The statement of former Vice-President Humberto de la Calle followed a publication in the Wall Street Journal in which a US law enforcement official said the FARC’s political chief was under investigation for drug trafficking.
De la Calle urged authorities not to extradite former guerrilla leaders accused of drug trafficking by US authorities “for reasons of national security.”
The presidential candidate blasted the US-friendly candidates German Vargas and Ivan Duque, and controversial former President Alvaro Uribe, for “betraying and undermining” the peace process that seeks to end more than half a century of violent civil conflict.
The recent arrest and possible extradition of FARC ideologue “Jesus Santrich” on mysterious drug trafficking charges triggered an unprecedented crisis in the country’s peace process.
After US authorities leaked that “Ivan Marquez,” the FARC’s political chief, was also a suspect, the peace process appeared to be on the brink of total collapse.

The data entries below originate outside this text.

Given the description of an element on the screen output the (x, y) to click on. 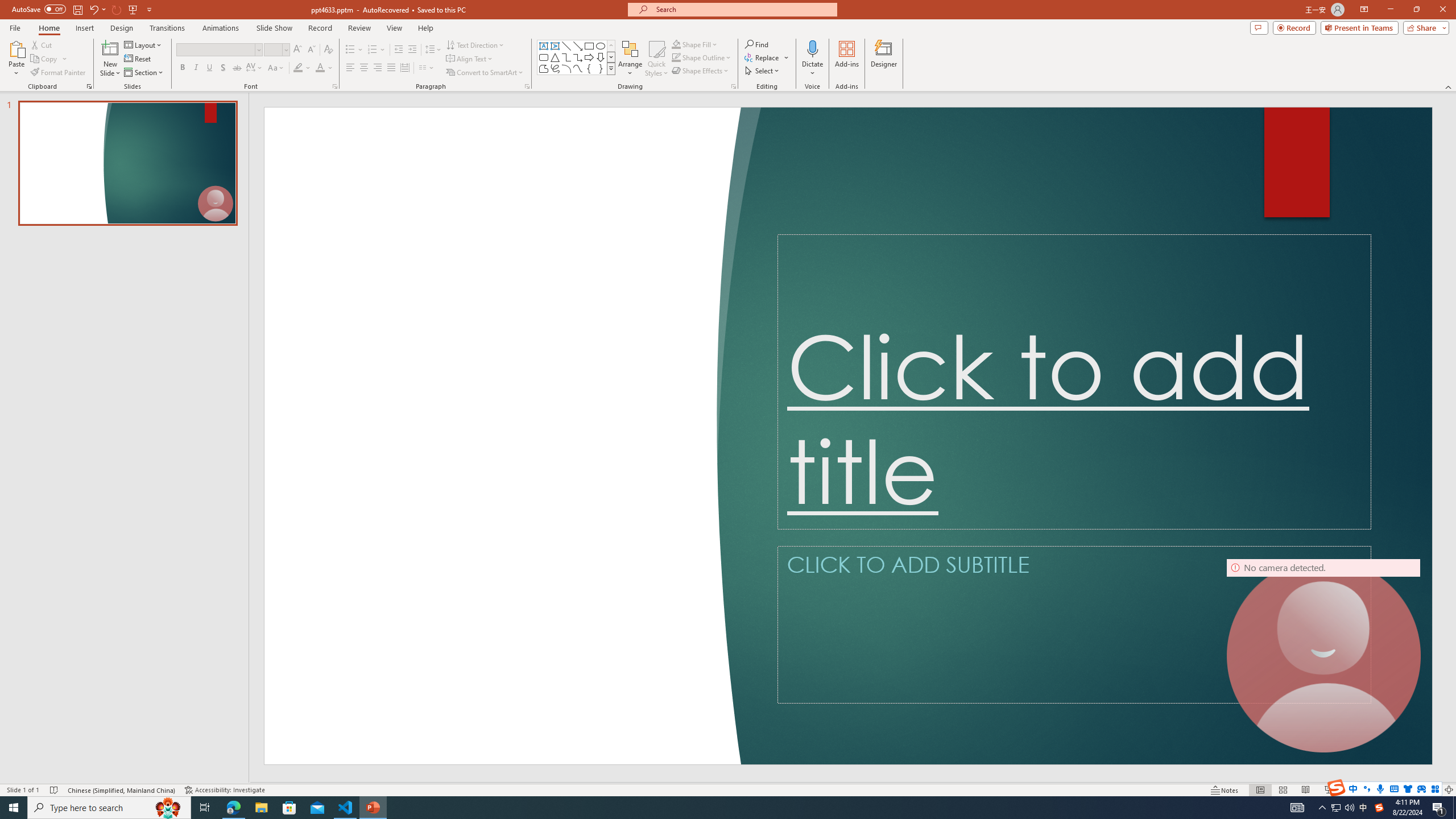
Line (566, 45)
Curve (577, 68)
Quick Styles (656, 58)
Left Brace (589, 68)
Freeform: Shape (543, 68)
Given the description of an element on the screen output the (x, y) to click on. 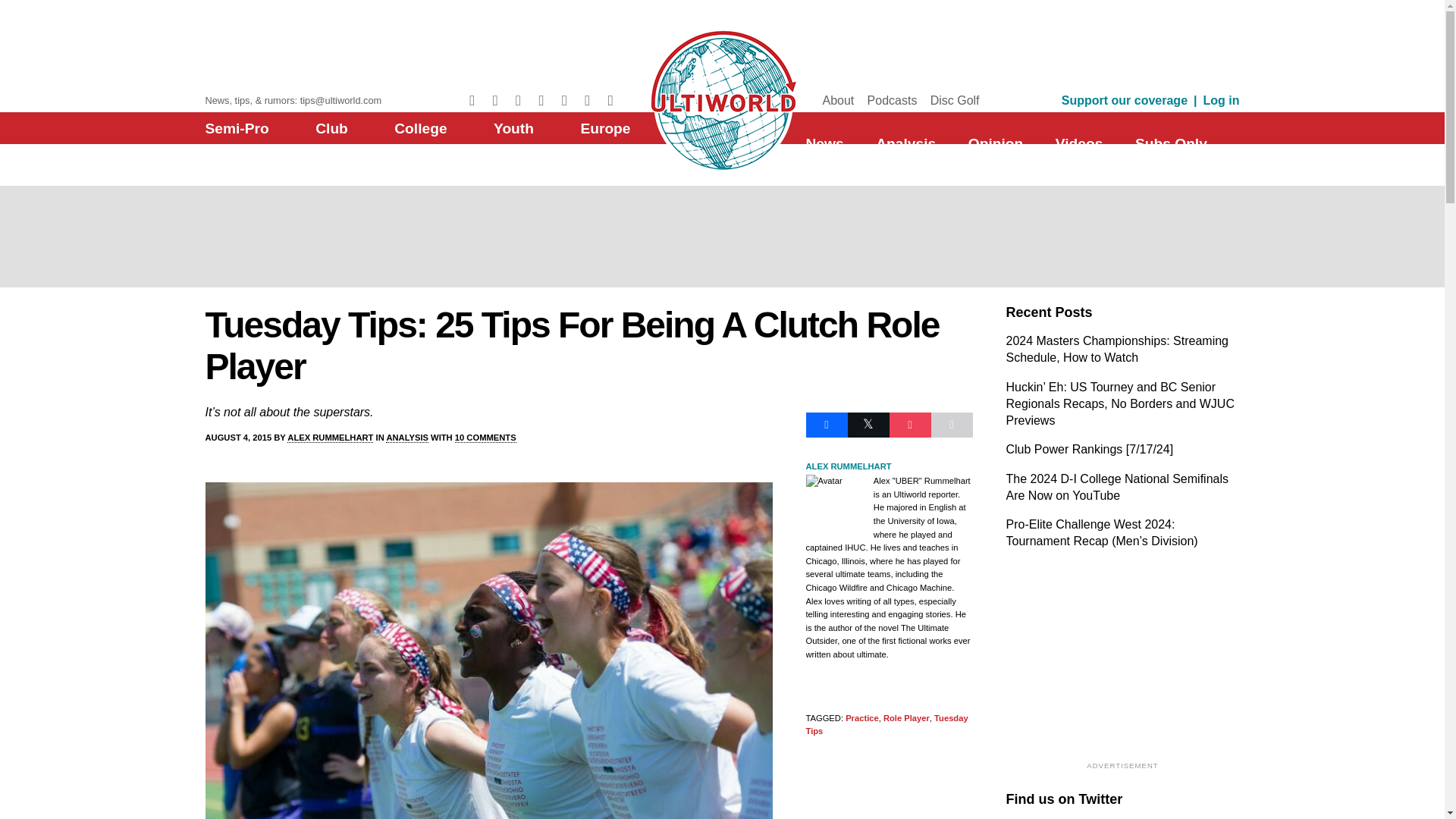
Log in (1222, 100)
Subs Only (1171, 143)
Opinion (995, 143)
News (824, 143)
About (837, 100)
View all posts by Alex Rummelhart (329, 438)
Club (331, 128)
Support our coverage (1124, 100)
Disc Golf (954, 100)
Ultiworld (721, 98)
Podcasts (892, 100)
Videos (1079, 143)
College (420, 128)
Analysis (906, 143)
Semi-Pro (236, 128)
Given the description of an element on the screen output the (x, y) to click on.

The way we are going is towards war with our eyes closed.
Humberto de la Calle
Colombia’s chief prosecutor, a loyal ally of both the US and former VP German Vargas, almost immediately rejected the US claims that his office was involved in the Marquez investigation.
“ATTENTION. The prosecutor of #Colombia reiterates that it does not have an investigation for drug trafficking against Iván Márquez, after the signing of the Peace Agreement,” the prosecutor said on Twitter.
#ATENCIÓN #Fiscalía de #Colombia reitera que no posee investigación por narcotráfico contra Iván Márquez, con posterioridad a la firma del Acuerdo de Paz
— Fiscalía Colombia (@FiscaliaCol) April 29, 2018
The Wall Street Journal said the investigation came from an intercepted cellphone video where the FARC leader was caught speaking to a Mexican drugs trafficker associate. They added that no formal charges against the FARC’s senate leader were filed.
An investigation would be a huge blow to the already fragile peace process, which has been shaken by drug trafficking charges against FARC bigwig “Jesus Santrich.”
Marquez said on Twitter yesterday that Colombia’s chief prosecutor, Nestor Humberto Martinez, a critic of the peace process, was “behind all this.”
De la Calle called on a possible refusal to extradite FARC leaders. “Given national security interests, I believe that it is the Colombian justice system that must examine the evidence,” the former chief negotiator said.
At this moment, it is more important for Colombians to be aware of the disaster that is coming… I ask of the Colombia that has suffered the most to mobilize. And to indifferent urban Colombia, to become aware of the obstacle that war implies for the future of this country as a community of solidarity.
In an interview with Reuters this week he said it would be “perverse” to make amendments to it – something presidential favourite Ivan Duque has said he would do.
The ex-rebel group morphed into a political party last year after agreeing to submit to transitional justice over thousands of war crimes committed by the group.
And there are plenty of FARC members who feel disenfranchised by the state’s failure to follow through with the deal – with many joining violent dissident groups.
The FARC disarmed 14,000 people last year under a 2016 peace deal with the government of President Juan Manuel Santos – ending a half-century civil war which has killed over 265,000 people.